> Supplied material
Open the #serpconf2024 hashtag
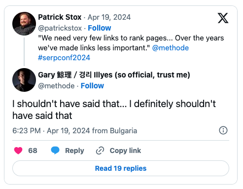This screenshot has width=243, height=189. point(64,58)
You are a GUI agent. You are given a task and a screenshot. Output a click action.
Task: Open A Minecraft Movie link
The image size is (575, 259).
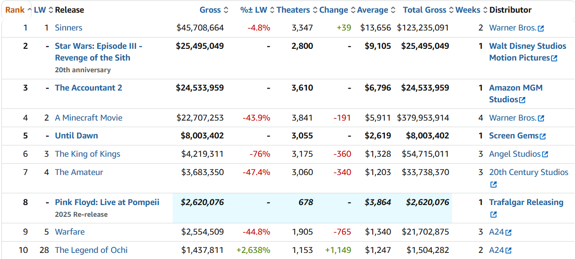88,118
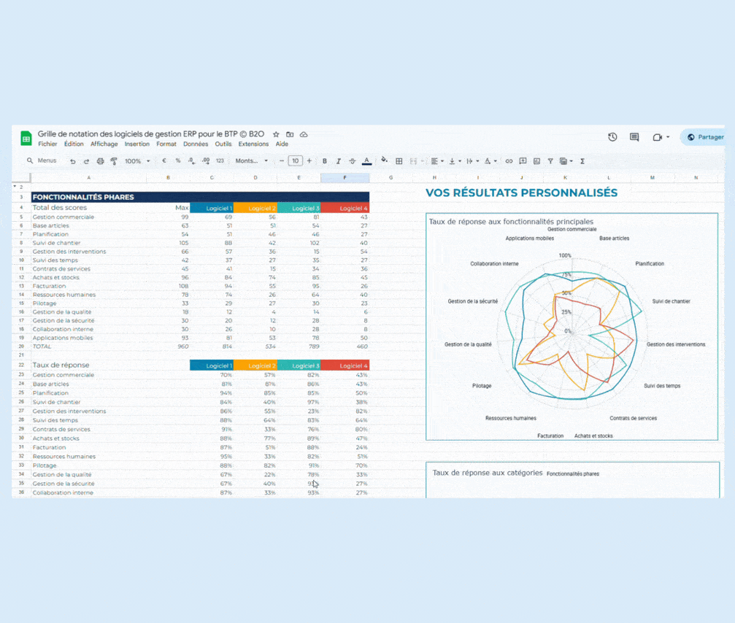Open the 100% zoom dropdown
This screenshot has width=735, height=623.
(137, 161)
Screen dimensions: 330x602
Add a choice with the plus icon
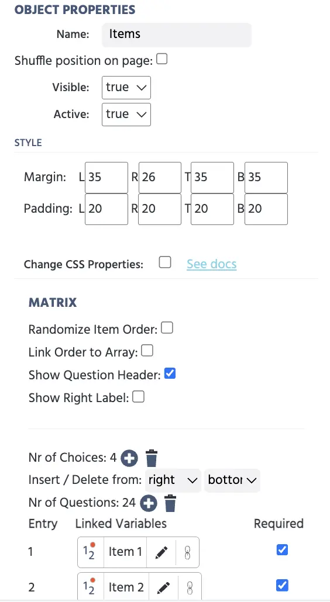point(129,458)
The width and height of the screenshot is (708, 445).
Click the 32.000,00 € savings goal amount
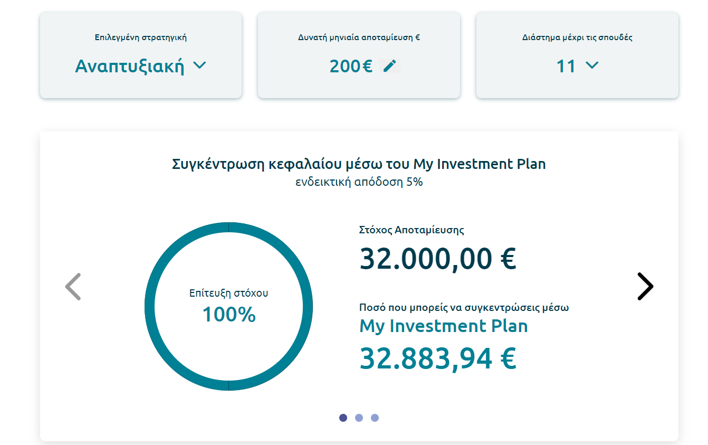437,259
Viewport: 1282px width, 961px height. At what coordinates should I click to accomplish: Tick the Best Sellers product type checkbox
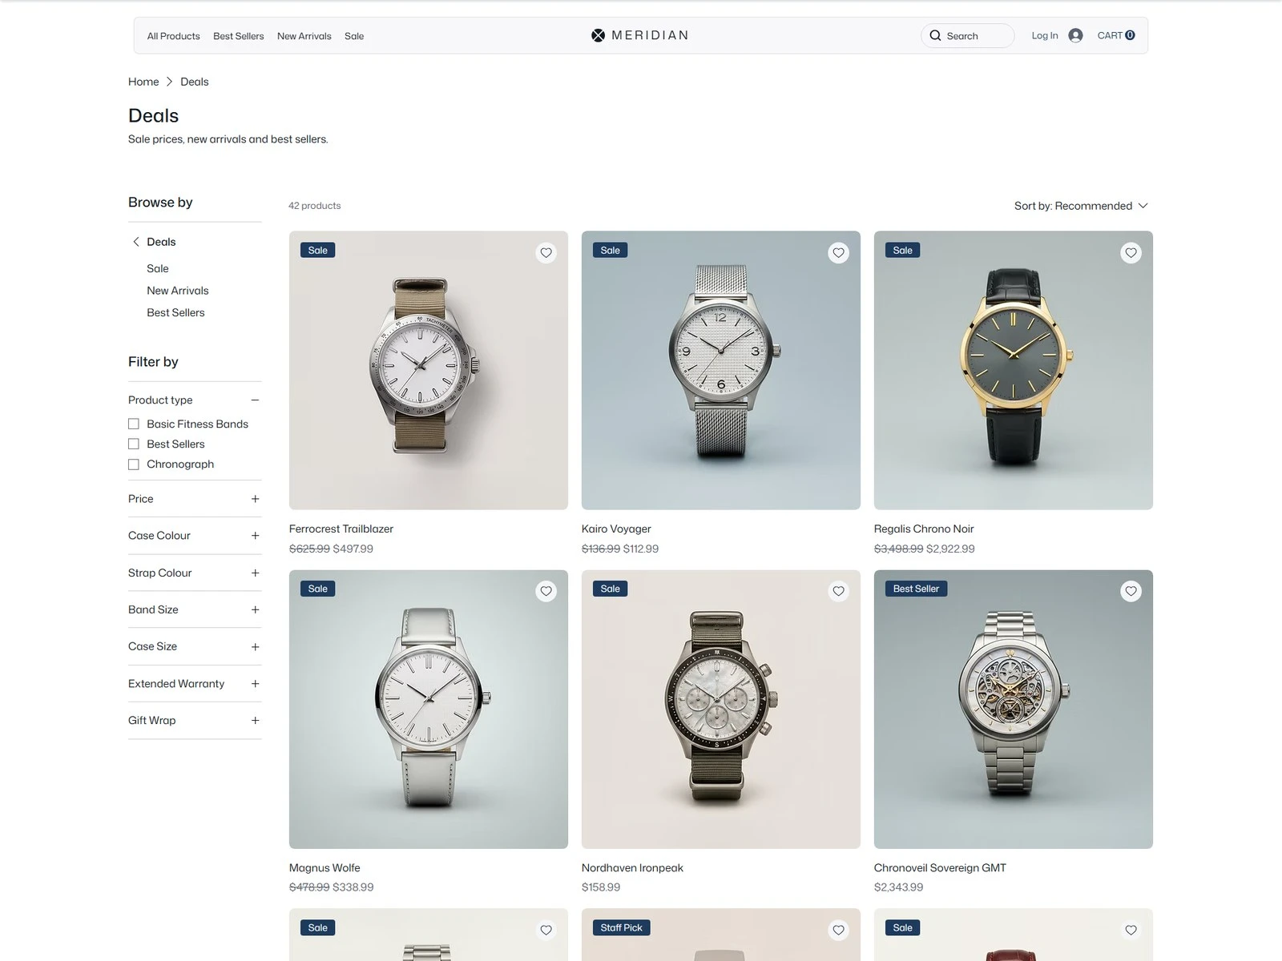[x=134, y=444]
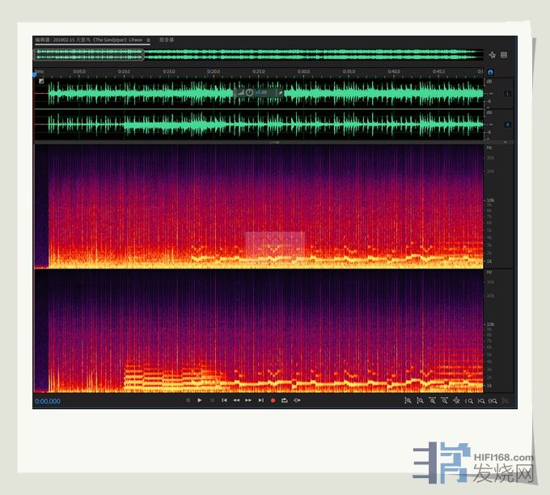
Task: Click the Pause playback button
Action: pyautogui.click(x=212, y=400)
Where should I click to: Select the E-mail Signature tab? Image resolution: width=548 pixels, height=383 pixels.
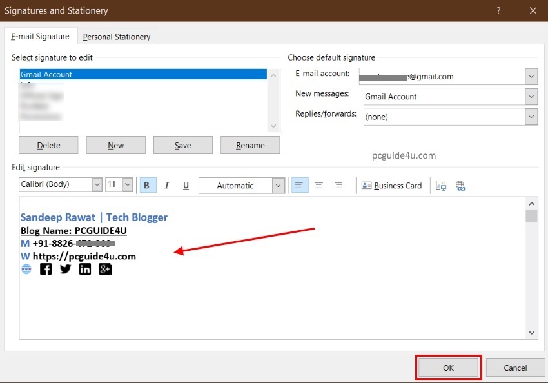(40, 37)
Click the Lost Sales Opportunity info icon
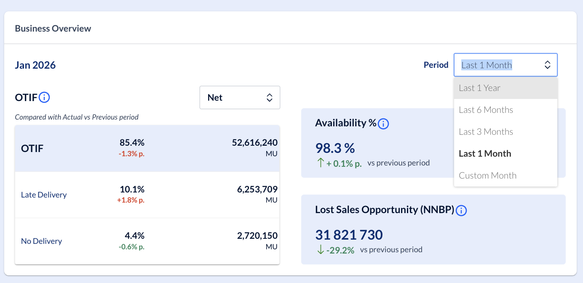The width and height of the screenshot is (583, 283). [461, 211]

> What to produce
Copy every record above exactly as written, but leave out the pictures.

> Exercise solution
Open the #serpconf2024 hashtag
This screenshot has width=243, height=189. point(64,58)
You are a GUI agent. You are given a task and a screenshot. Output a click action.
Task: Open A Minecraft Movie link
The image size is (575, 259).
88,118
Open the 100% zoom dropdown
This screenshot has width=735, height=623.
(137, 161)
Screen dimensions: 330x602
Add a choice with the plus icon
point(129,458)
The width and height of the screenshot is (708, 445).
Click the 32.000,00 € savings goal amount
437,259
Viewport: 1282px width, 961px height. At what coordinates should I click to accomplish: Tick the Best Sellers product type checkbox
[x=134, y=444]
Task: Click the Pause playback button
Action: pyautogui.click(x=212, y=400)
Where should I click to: Select the E-mail Signature tab? Image resolution: width=548 pixels, height=383 pixels.
(40, 37)
Click the Lost Sales Opportunity info icon
The width and height of the screenshot is (583, 283). [461, 211]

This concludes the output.